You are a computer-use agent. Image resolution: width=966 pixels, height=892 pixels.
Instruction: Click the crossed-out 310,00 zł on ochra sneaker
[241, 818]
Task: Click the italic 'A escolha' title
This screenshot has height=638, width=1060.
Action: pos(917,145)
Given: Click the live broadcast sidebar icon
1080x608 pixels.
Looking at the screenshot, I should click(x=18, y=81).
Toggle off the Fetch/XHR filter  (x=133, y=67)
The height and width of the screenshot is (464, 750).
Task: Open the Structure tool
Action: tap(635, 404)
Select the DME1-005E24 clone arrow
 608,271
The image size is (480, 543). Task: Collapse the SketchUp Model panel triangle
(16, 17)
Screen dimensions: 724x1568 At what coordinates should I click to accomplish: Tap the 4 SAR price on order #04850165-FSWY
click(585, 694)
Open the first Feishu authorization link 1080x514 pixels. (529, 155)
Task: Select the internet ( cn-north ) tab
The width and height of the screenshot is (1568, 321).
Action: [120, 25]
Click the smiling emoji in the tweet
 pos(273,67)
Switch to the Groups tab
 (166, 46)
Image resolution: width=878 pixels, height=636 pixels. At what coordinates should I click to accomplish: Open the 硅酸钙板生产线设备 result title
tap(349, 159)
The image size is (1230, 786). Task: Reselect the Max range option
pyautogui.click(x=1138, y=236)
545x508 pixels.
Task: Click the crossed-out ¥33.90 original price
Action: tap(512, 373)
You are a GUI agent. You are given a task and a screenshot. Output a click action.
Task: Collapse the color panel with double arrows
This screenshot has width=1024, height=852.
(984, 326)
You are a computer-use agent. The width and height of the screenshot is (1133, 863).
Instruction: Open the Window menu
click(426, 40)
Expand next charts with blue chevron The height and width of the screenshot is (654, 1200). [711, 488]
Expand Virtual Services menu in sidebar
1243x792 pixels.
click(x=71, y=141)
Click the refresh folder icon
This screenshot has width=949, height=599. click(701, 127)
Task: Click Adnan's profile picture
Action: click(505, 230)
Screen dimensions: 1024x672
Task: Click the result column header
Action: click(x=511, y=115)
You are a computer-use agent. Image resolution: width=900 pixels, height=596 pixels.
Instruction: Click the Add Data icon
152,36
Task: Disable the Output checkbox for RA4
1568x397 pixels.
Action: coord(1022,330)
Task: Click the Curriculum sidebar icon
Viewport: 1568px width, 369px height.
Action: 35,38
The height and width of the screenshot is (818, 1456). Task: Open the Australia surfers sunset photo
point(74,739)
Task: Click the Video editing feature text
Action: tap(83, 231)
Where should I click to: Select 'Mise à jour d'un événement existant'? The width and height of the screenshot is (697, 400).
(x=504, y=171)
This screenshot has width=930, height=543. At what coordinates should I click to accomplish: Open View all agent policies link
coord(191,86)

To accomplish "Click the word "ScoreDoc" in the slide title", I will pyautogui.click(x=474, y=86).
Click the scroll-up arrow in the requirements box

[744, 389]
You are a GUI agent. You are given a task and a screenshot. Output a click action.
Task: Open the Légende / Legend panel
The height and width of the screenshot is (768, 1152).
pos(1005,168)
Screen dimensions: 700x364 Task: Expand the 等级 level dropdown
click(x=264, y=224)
+ + + +
What this task involves =
Taking the line with "Click the scroll-up" as the first, copy every line through the end of the entries above exactly, with no others.

Written answer =
Click the scroll-up arrow in the requirements box

[744, 389]
You are a GUI agent. You are given a task and a screenshot. Output a click action.
Task: Open the Légende / Legend panel
The height and width of the screenshot is (768, 1152).
pos(1005,168)
Screen dimensions: 700x364 Task: Expand the 等级 level dropdown
click(x=264, y=224)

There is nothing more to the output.